Another thing is Damage Threshold. This one is brand new, and your Damage Threshold is equal to your Fortitude Defense + Size Modifiers + Miscellaneous Modifiers. When an attack deals damage to you that goes above your Damage Threshold, then you get knocked down something called the Condition Track. Usually, you get knocked one step down the condition track, but sometimes its more than that. You want your condition track to be has high up as possible.
Also, if an attack reduces you to 0 hitpoints or less and who’s damage exceeds your Damage Threshold, then you instantly die.
The condition track has 5 steps. When you are 1 step down the track, you take a -1 penalty to all Defenses, Attack Rolls, Ability Checks, and Skill checks. If you are 2 steps down the track, you take a -2 penalty to all Defenses, Attack Rolls, Ability Checks, and Skill checks. 3 steps down means a -5 penalty to all of those things. 4 steps down means a -10 penalty on all of those things, and you move at half speed. Then 5 steps down makes you helpless.

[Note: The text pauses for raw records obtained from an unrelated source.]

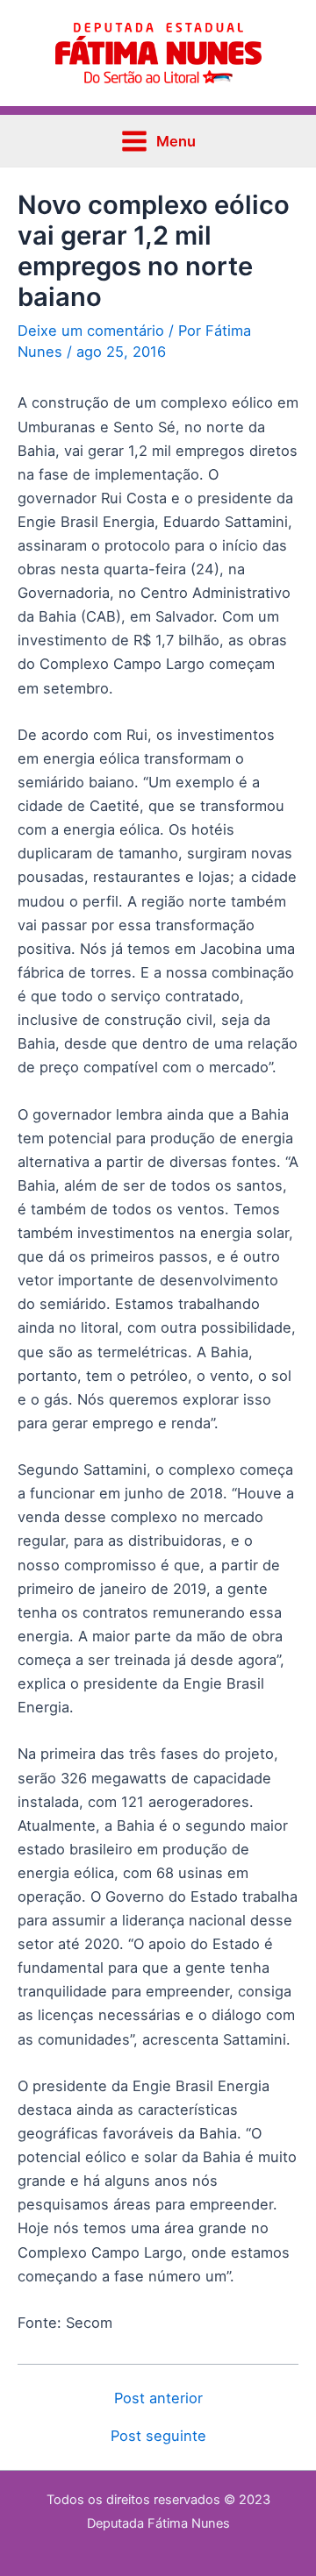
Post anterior (158, 2398)
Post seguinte (158, 2436)
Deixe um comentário (91, 330)
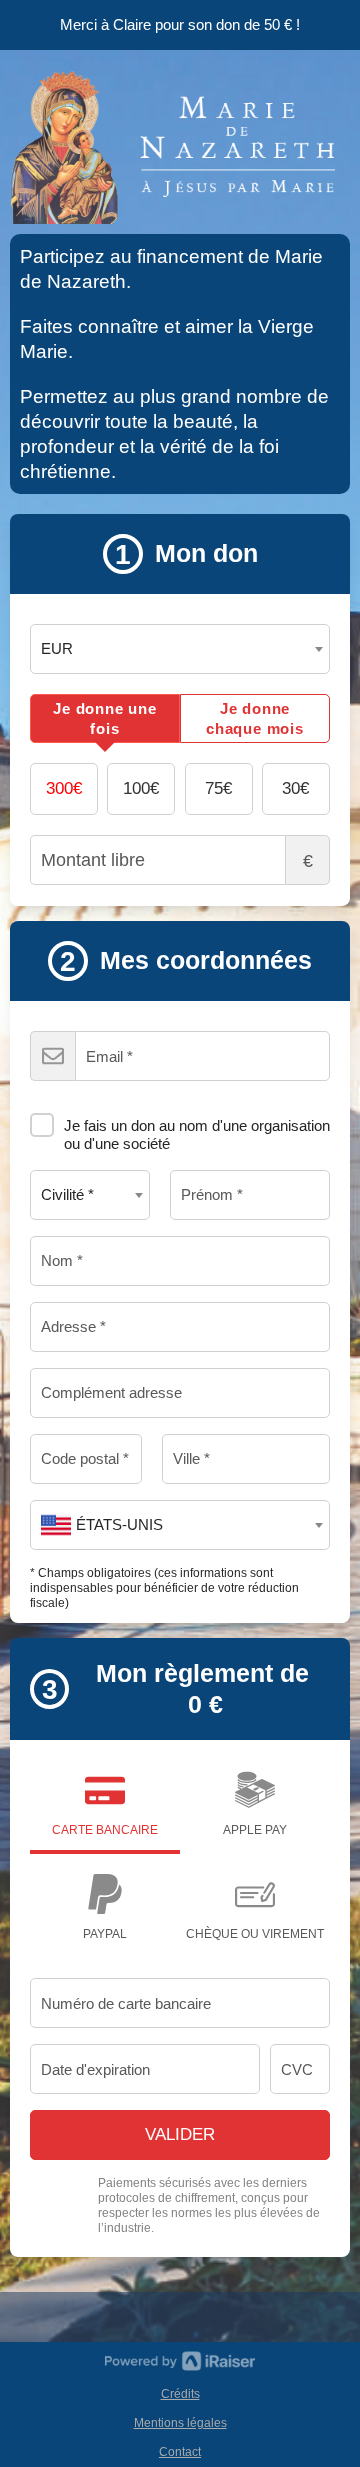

Skills are another oddity. Where in D&D 3.0/3.5, you get Skill Ranks and Skill Points, and then you invest those Skill Points into your Skills to increase your rank in them. In Saga Edition, there are no Skill Points or Skill Ranks. What you have instead are simply Skills and Skill Training. When you start the game, you start with a certain number of Skills you are trained in. Once trained, you instantly get a +5 Bonus on all skill checks related to that skill, and you can use the Trained applications of that skill too. Plus, you gain a +1 bonus in that skill for every 2 character levels you have so long as if you are trained in that skill or if the skill is usable untrained.
If you want another skill to train in, you need to take up the feat Skill Training which will allow you to be trained in another skill.
You might notice that you don’t gain any more attacks as you level up. Instead, you gain more attacks when you take them as feats, such as Double Attack and Triple Attack, or if you take up Dual Weapon Mastery.
Otherwise, the whole system is very similar to D&D 3.0/3.5, and there are still some special rules and considerations, but you’ll have to read up on those yourself in the Core Rulebook.